Abstract

Headlines concerning health at the end of 2011 and beginning of 2012 were dominated (apart from the ongoing disquiet about the Health and Social Care Bill) by the PIP breast implant scandal. The issue has stirred up a hornet's nest, with everyone from the Secretary of State for Health down being drawn into the debates that followed. I believe the incident speaks volumes about the system of health regulation in the UK and attitudes to regulation per se, as well as casting a much needed spotlight on the murky world of the cosmetic treatments industry.
It was somewhat surprising as well as disappointing that the whole affair appeared to catch the Department of Health unprepared. The problems with the implants had been known about for a considerable amount of time. The French inquiry had been ongoing for about a year before they announced that they would replace the implants free of charge for any woman who had had them. One would have thought that the powers that be would have seen that this was going to be a big issue and that there would be serious and difficult questions to answer. In the event, women who will have been in an extreme state of anxiety were given confusing and sometimes contradictory information and advice. The issues which the Department of Health had to grapple with were complex, but they had had plenty of time in which they could have thought about them without making up policy on the hoof.

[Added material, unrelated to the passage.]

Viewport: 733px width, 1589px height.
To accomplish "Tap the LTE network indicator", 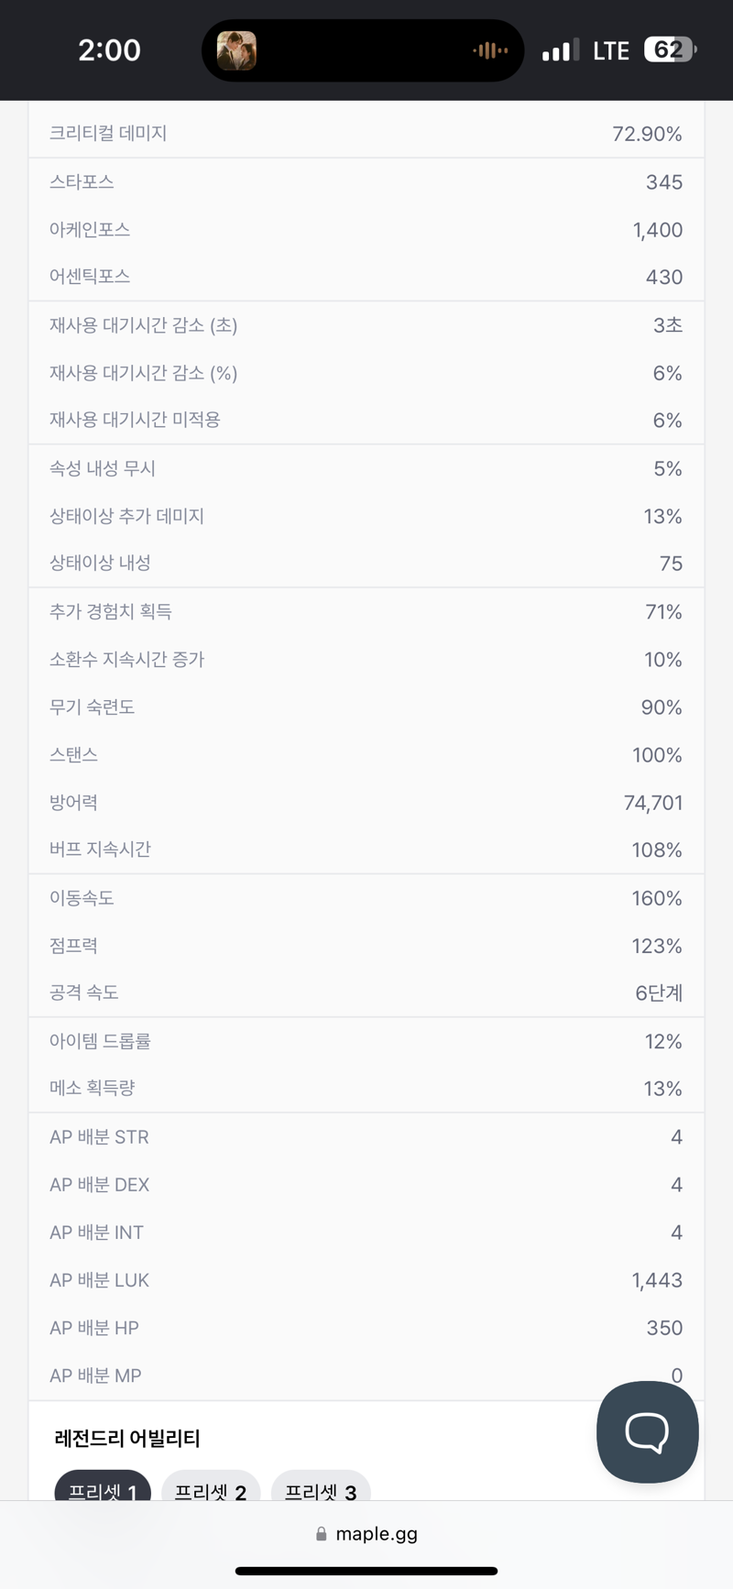I will click(611, 50).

What was fascinating was how the Secretary of State could do no more than appeal to the conscience of the private cosmetic surgery industry to pay for the replacement of the questionable implants. He said it was their ‘moral responsibility’ to do so. NHS patients who wanted them replaced would have this done by the NHS. Private patients whose private provider refused to replace them could have the implants removed on the NHS but not replaced. The stance that the NHS takes care of its patients and the private sector should take care of its patients is hard to argue with, provided that any patient needing urgent treatment is not denied access to NHS services. However, what was skimmed over in the discussions around all of this was that the State owed some responsibility for the whole problem because of the inadequate system of regulation it had in place, which had allowed the scandal to happen in the first place and which placed no requirement either on the manufacturer of the faulty product or the provider carrying out the surgery to put things right at their own expense or to provide redress. The Medicines and Healthcare Products Regulatory Authority (MHRA) could and should have acted earlier. It had known of problems with previous PIP implants. It reportedly ignored the pleas of women and their solicitors and refused to meet with them. The Care Quality Commission, with whom all the providers are required to be licensed, and whose registration requirements are set in statute by the Department of Health, does not require the provider to have adequate insurance/indemnity arrangements. Difficult then for the Secretary of State to speak with authority over the providers' responsibilities, and rather naïve to rely on the moral compass of private profit-motivated companies who prey on the vulnerabilities of people seeking a cosmetic improvement to their appearance.
Some good will hopefully come from the mess. The Department of Health has announced that it will conduct a review of the regulation of the cosmetic healthcare industry. This is welcome but it does smack of déjà vu. In 2005 a Department of Health convened group made a series of recommendations for tightening up the regulation of this industry. Some of those recommendations have simply been mothballed. In some respects the opposite direction of travel has been taken to that which the working group was advocating. In 2010 the previous government actually removed the use of certain types of laser equipment used for cosmetic treatment (such as hair removal, moles, etc.) from statutory regulation altogether. This was done in spite of medical experts and bodies such as AvMA telling them that to do so would lead to patients being harmed at the hands of untrained and unregulated people in unsuitable premises. The Government's own impact assessment conceded that that would be the case, and indeed it is. It still concluded that that was a reasonable price to pay for freeing up the industry from ‘red tape and bureaucracy’ (e.g. regulation). Subsequently, again in spite of the objections of medical experts, responsible representatives of the industry itself, and representatives of patients, the Government has refused to regulate cosmetic treatments such as Botox and dermal fillers at all. We currently have to rely on a makeshift voluntary register run by and for the industry. It is better than nothing, but a poor second best. These are disasters waiting to happen. It is not just AvMA who say so but even the Independent Healthcare Advisory Service itself.
Treatments which have the capacity to cause serious harm should come under the regulatory powers of the Care Quality Commission. Any organization requesting a license to provide such treatment should have to demonstrate that it protects patients' interests by having in place appropriate insurance/indemnity to guarantee patients' remedial treatment and compensation where appropriate. When it comes to healthcare products like the implants, we were pleased to see an idea AvMA had floated aired by the Department – an ABTA-type insurance scheme to protect patients' interests in the event of faulty products and/or producers who go out of business. The MHRA itself should be reviewed and potentially overhauled. It is too close to and over-reliant on the industry whose products it regulates. It has fallen down on its job too many times. It is not long ago that it allowed the drug Avandia to cause harm. Finally, there is a need to resist the ideological labelling of regulation as something inherently undesirable. Patient safety should be put before politics.